Sunday, November 16, 2008

Richly Blessed

I've spent the past couple of months feeling very sorry for myself. I'm living in a new state with no friends or family. Starting from scratch. I've been having my own little pity party. Well it needs to stop.

I am SO richly blessed! I have a wonderful job, a roof over my head, and food to eat. I'm starting to make friends, which is hard for me to do. Its scary to open yourself up to new people and be vulnerable and hope they accept you for who you are.

I can look back at the last quarter century (my life) and see so many blessings! I'm ashamed for sitting back and feeling sorry for myself just because I'm in a new place. I am so blessed to have a second chance. I thank God for it. As much as I miss everyone in Lafayette, I know that God has a future hope for me and that hope will not be cut off. It is tough for me to hear about all the good things God is doing back 'home' in Lafayette and wonder if its because I'm not there anymore. I know that's probably just Satan in my head. I'm excited that things are going so well in Lafayette and I know God has wonderful things in store for that part of the body of Christ. I'm so thankful for the time I got to spend there and the friendships that were made. I love and miss you all!

Looking forward: my new pastor told a story today about William Borden. He was called to be a missionary to China around 1912. He came from a wealthy family, was heir to a millionaire's fortune, and left it all to serve God in the mission field. But he died alone in Egypt on his way to China. Some people thought he was throwing away his life. Following his death, an inscription was found in his Bible that read: No reserves, no retreats, no regrets. If you don't know his story, I'd encourage you to read about him. (http://home.snu.edu/~HCULBERT/regret.htm)

2 comments:

Unknown said...

Good for you! It's cool when those moments happen and we can recognize what we've been doing to ourselves and how we can change our own lives. I've been running aground on a few things as well and you've helped me realize that it just "needs to stop."

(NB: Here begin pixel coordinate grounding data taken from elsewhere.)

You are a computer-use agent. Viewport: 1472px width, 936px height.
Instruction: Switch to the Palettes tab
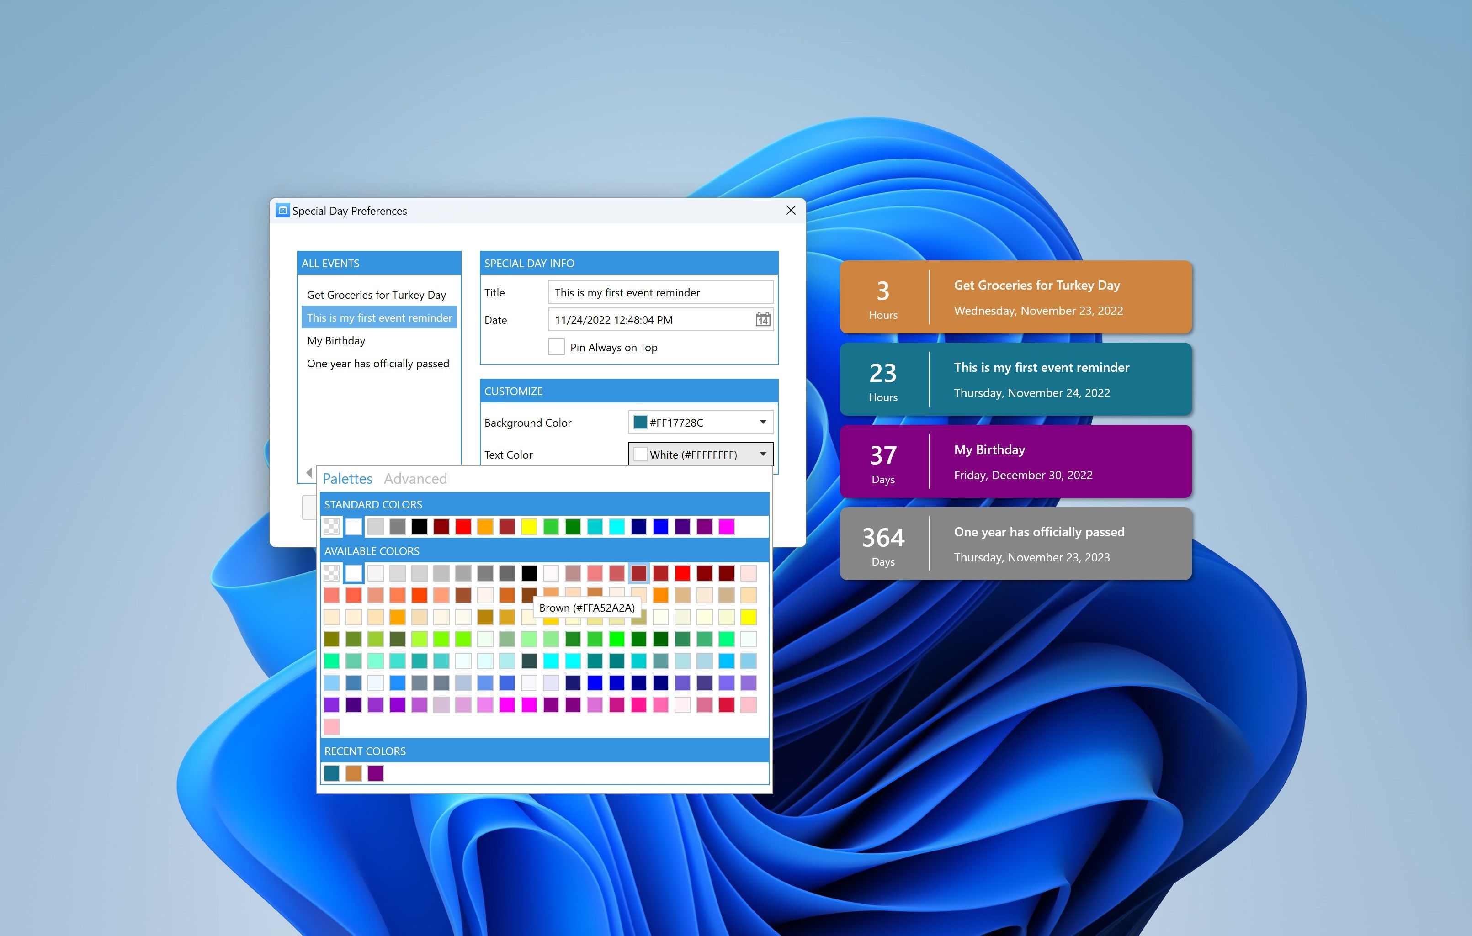coord(347,477)
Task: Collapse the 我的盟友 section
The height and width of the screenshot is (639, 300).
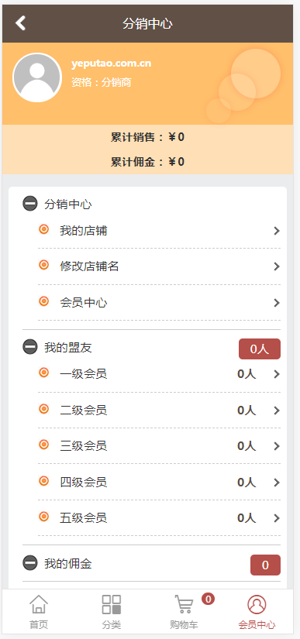Action: 29,347
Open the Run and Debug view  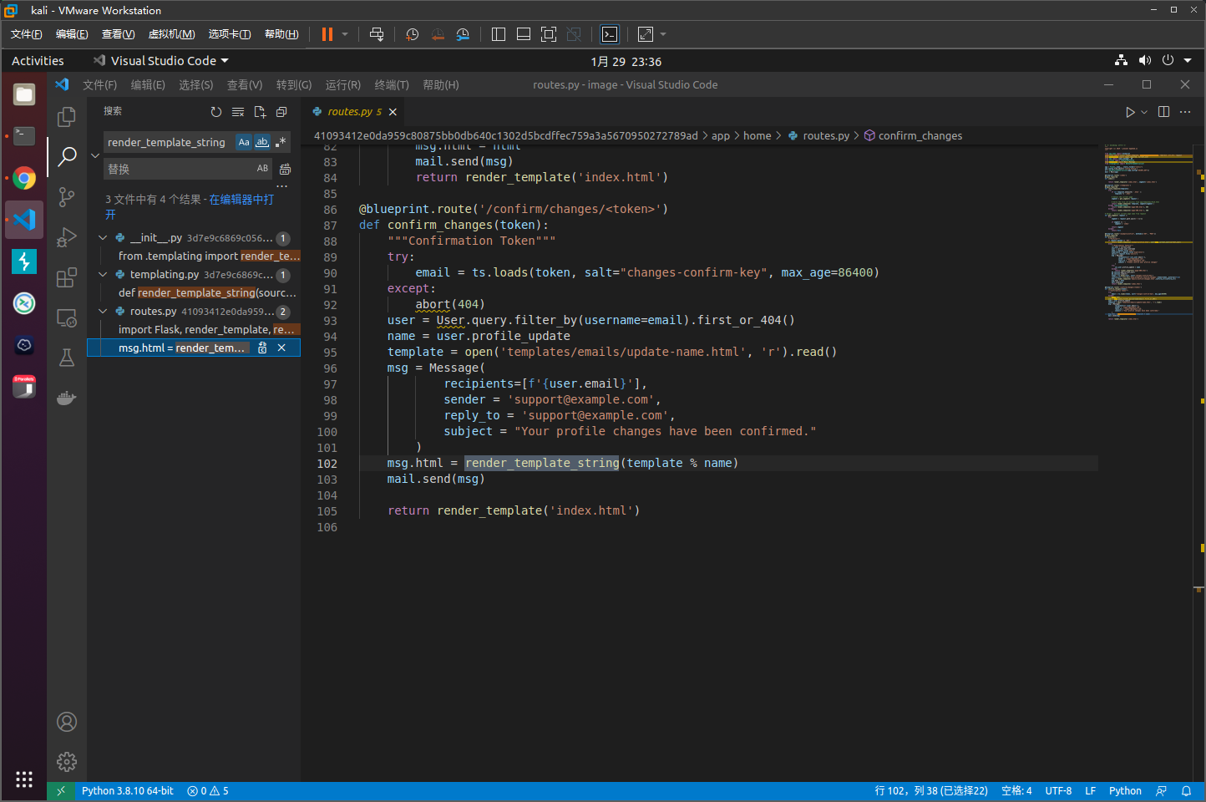[67, 237]
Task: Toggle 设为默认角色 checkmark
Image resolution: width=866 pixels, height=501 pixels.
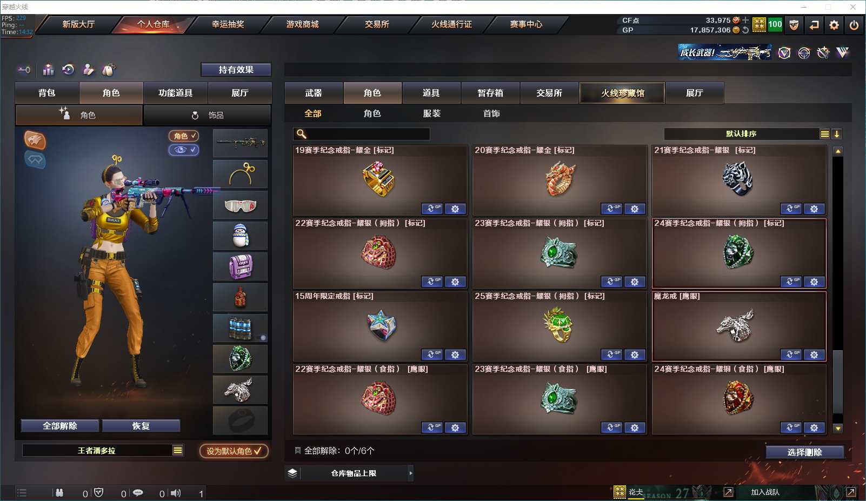Action: pos(234,451)
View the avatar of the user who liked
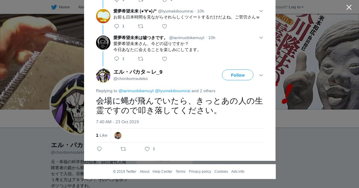Image resolution: width=359 pixels, height=188 pixels. pyautogui.click(x=118, y=135)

Thanks so much for being open and all that jazz. I will keep praying for you and hope that all is going well with you!

newbeginnings said...

Emily, it is such a vulnerable moment when we realize how blessed we are. I do have to say that a LOT is happening in Lafayette, however it is not because you are gone. WE MISS YOU!!!!:) I know that God had a plan for you to move clear across the states and you are right he is not done with you yet.